Principle 4: Immutable artifactsThere is a key principle, that once a package has been built it should never need to be modified. Why is that?
Many systems repeat the get code, build code, fetch dependency steps of a build at repeated stages of the build and deployment pipeline. I’ve worked on some systems where at deployment time to production, the code is fetched from the source control tree and dependencies are resolved (by Bundler in this case).
The problem with this is that your deployments are no longer idempotent and repeatable. If you are fetching dependencies from the internet, they can change between deployments.
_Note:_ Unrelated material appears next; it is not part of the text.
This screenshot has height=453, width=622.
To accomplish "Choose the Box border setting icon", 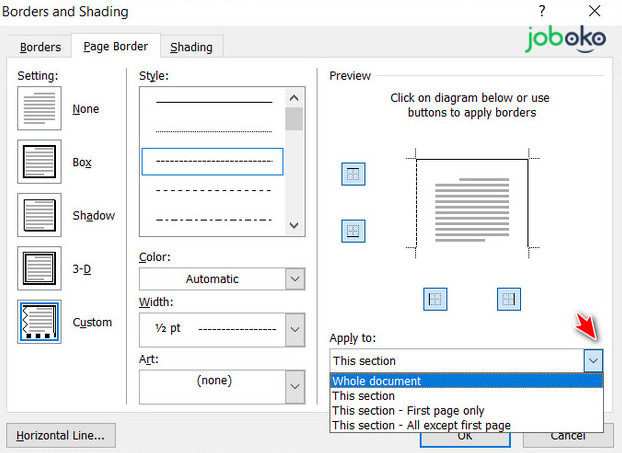I will [39, 161].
If you are extremely unlucky, and you are deploying to multiple machines, they could even change within a single deployment so that your machines are inconsistent.
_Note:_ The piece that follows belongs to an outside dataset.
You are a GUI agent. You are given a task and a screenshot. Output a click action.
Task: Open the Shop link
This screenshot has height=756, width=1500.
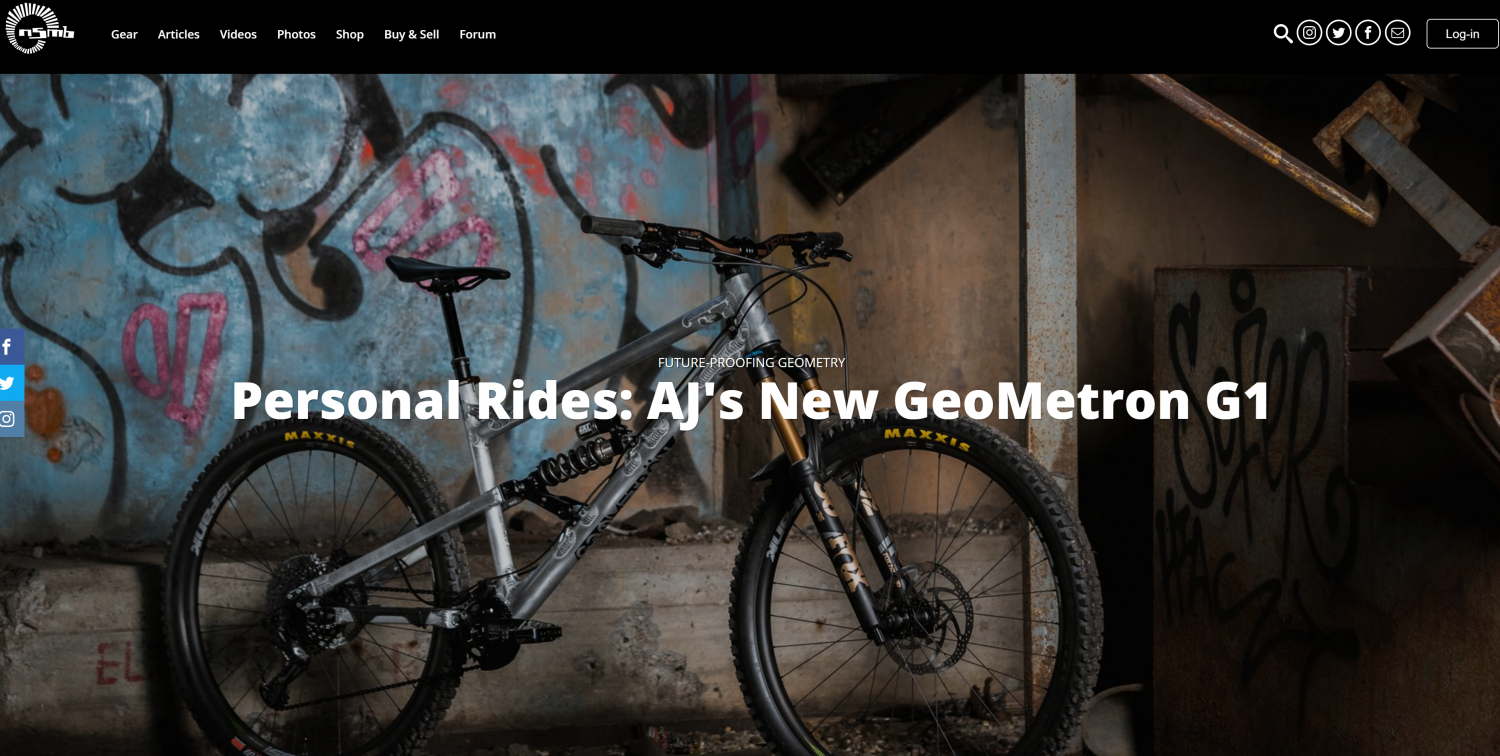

This behaviour makes rolling back to a previous version of your code extremely fragile, and means that deployments can change between being tested and actually going to production.
An immutable package with as many dependencies as possible gives you the most confidence that the package that was tested is what will be deployed to production.
Principle 5: Test your deployment mechanismI’m not going to talk too much about deployment here, because I want to cover that in a separate post (there’s a lot of to cover), but the key thing is that the deployment mechanism should be able to take any built package and ensure it is running in an environment. You could use a variety of tools and techniques to make that happen from packaging up in operating system packages (MSI, RPM, Deb) to copying and unextracting a tar file and everything between.
The key principle here is that deployment must and should happen from the deployable artifact. You should never just simply be exporting source code to the server, via source control checkouts, since the risk of the code tree moving during a deployment or subsequently is too high.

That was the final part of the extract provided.